*WHAT IS BEING ASKED*: Pull out every line from the listing that has the word "agent".

*DATA*:
__________________________________________________
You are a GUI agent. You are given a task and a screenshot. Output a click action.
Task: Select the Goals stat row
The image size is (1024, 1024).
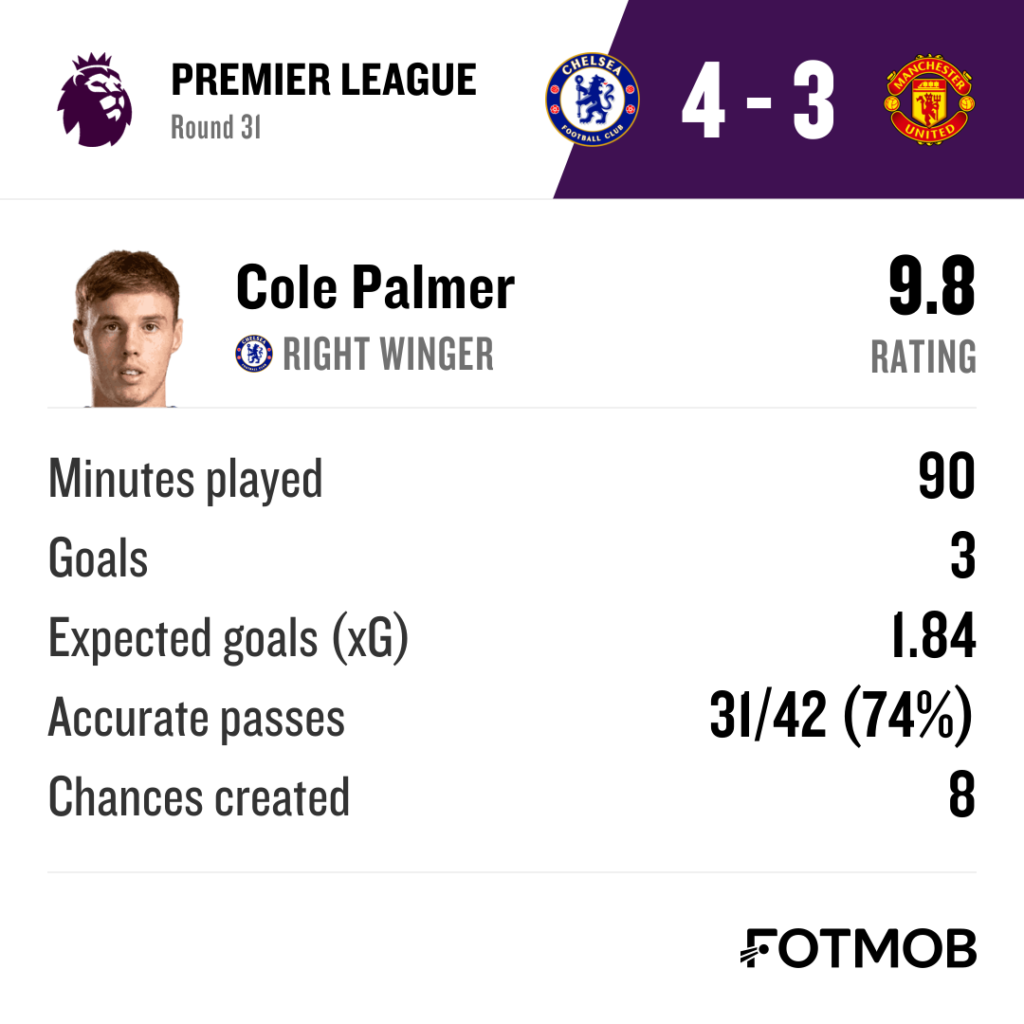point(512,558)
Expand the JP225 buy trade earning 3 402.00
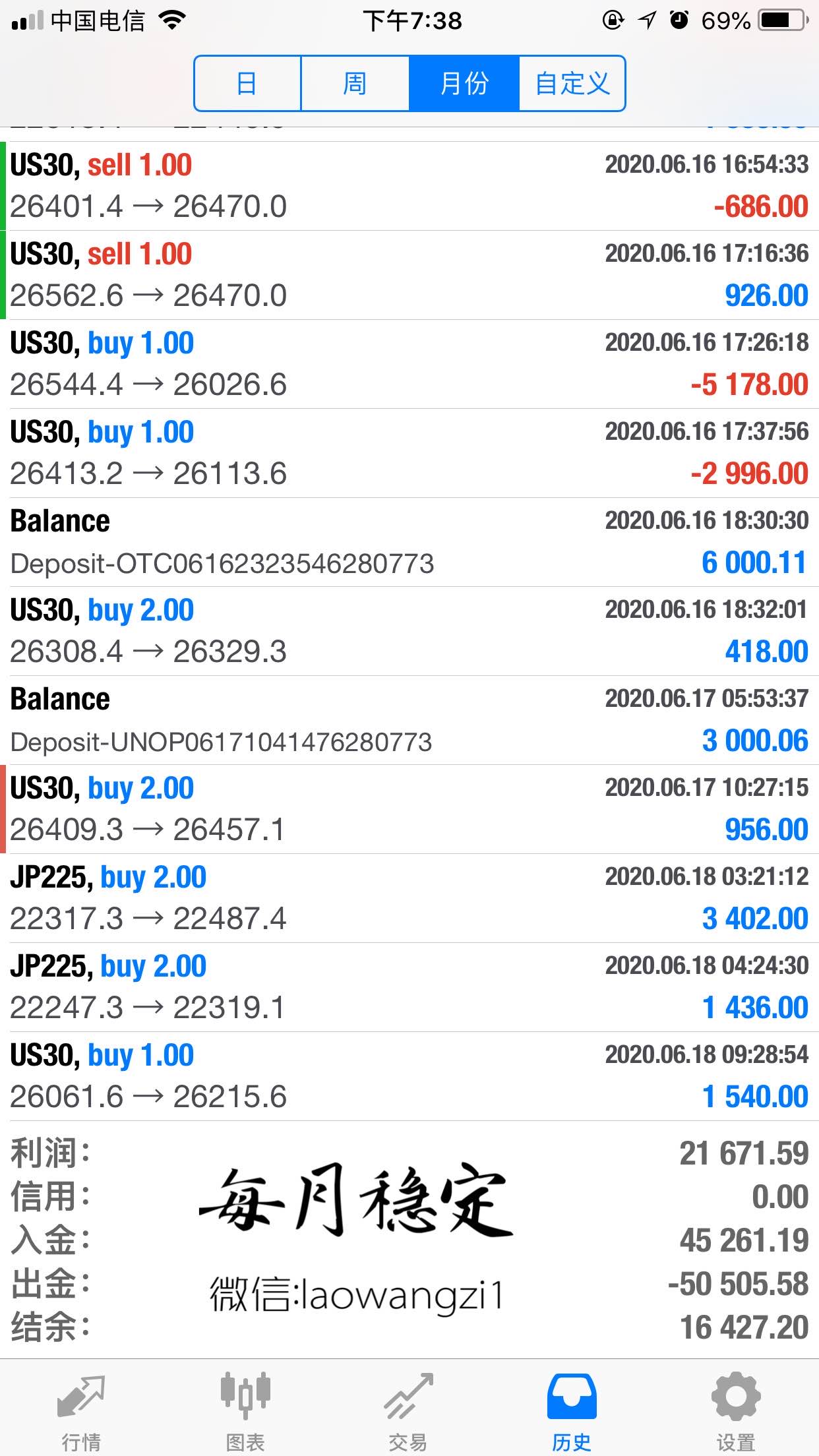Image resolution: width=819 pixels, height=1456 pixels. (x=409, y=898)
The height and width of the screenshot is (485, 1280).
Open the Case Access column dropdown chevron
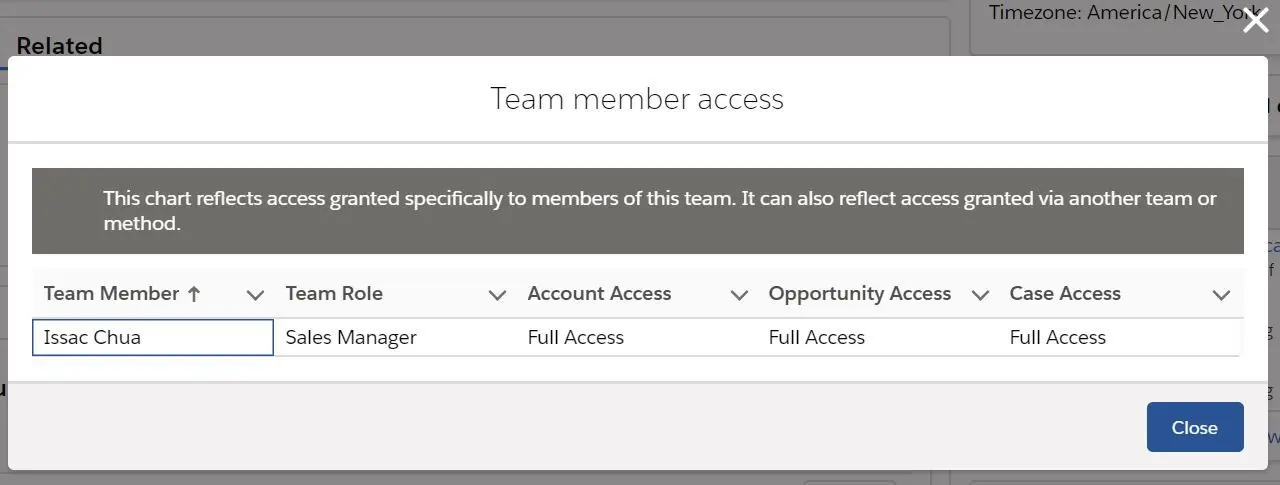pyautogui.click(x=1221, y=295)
__________________________________________________
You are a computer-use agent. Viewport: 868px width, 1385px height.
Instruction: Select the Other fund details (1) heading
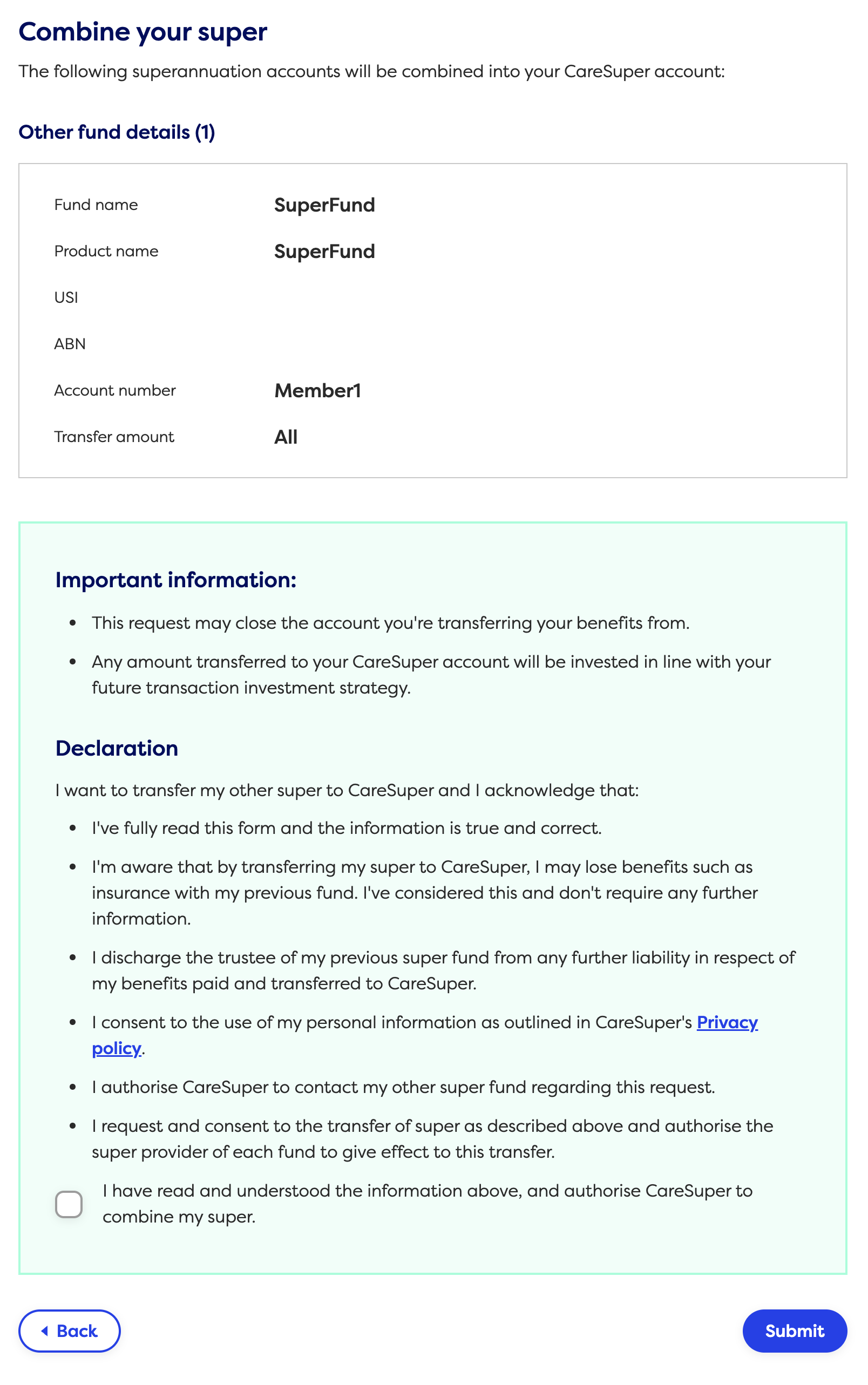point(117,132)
__________________________________________________
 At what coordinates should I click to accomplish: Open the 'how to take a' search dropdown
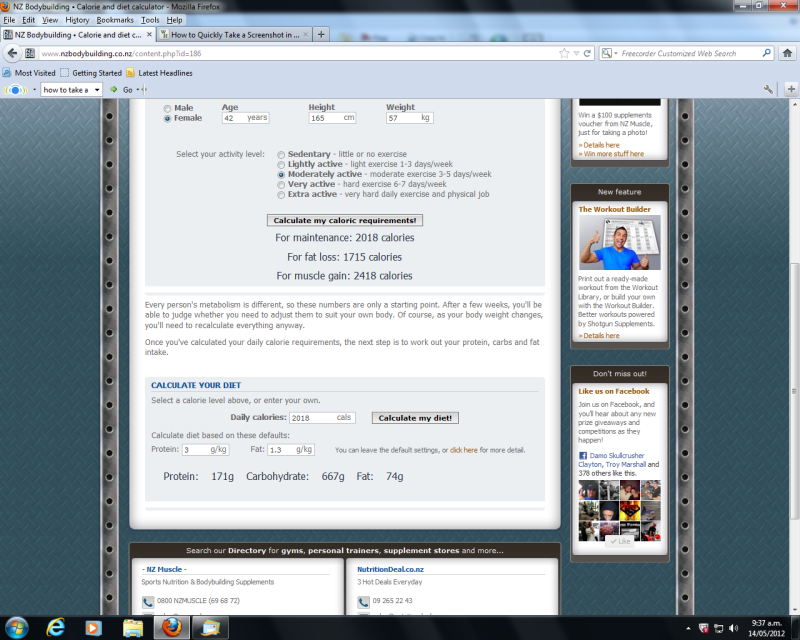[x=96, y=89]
__________________________________________________
*RESULT FOR THIS TASK*:
You are a GUI agent. You are given a task and a screenshot. Output a click action.
You are a computer-use agent. Viewport: 868px width, 1385px height.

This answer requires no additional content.